[Stored items from a collection]
····················
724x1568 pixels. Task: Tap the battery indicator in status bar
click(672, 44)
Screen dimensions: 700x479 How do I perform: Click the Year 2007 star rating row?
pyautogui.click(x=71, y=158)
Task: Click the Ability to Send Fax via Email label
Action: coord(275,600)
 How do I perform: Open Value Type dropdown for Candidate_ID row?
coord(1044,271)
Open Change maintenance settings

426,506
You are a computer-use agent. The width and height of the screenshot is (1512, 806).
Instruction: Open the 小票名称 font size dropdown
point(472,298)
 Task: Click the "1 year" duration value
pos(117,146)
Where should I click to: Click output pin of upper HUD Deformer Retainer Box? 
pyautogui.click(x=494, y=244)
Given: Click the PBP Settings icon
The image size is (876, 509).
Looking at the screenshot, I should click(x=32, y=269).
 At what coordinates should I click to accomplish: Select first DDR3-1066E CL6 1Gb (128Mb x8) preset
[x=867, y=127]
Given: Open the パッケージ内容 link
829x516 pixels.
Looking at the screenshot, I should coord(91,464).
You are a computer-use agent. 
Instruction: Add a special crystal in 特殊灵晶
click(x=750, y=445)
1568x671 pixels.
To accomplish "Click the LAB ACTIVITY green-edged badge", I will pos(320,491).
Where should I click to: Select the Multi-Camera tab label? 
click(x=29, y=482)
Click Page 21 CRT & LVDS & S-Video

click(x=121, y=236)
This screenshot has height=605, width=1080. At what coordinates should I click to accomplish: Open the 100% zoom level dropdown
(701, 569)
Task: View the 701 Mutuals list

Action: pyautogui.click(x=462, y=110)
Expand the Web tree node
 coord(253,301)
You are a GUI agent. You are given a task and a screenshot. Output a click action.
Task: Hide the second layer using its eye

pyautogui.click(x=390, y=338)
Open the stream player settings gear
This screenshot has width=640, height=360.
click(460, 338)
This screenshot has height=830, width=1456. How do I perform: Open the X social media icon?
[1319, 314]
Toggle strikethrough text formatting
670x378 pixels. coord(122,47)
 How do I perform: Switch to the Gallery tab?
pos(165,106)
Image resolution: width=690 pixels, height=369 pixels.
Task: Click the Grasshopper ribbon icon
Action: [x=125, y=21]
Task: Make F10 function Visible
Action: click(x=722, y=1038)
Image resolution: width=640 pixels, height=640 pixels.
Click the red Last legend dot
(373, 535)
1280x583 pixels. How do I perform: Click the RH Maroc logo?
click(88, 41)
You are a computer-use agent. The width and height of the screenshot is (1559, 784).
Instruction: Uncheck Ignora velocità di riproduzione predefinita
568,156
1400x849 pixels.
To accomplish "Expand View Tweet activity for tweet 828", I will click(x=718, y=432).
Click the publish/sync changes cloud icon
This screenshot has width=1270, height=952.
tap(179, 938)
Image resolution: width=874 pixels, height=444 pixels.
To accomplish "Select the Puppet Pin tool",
····················
Where a line of the records above holds the word "agent", count it; give the total as a single number and nothing else.

COMPLETED EXERCISE >> 4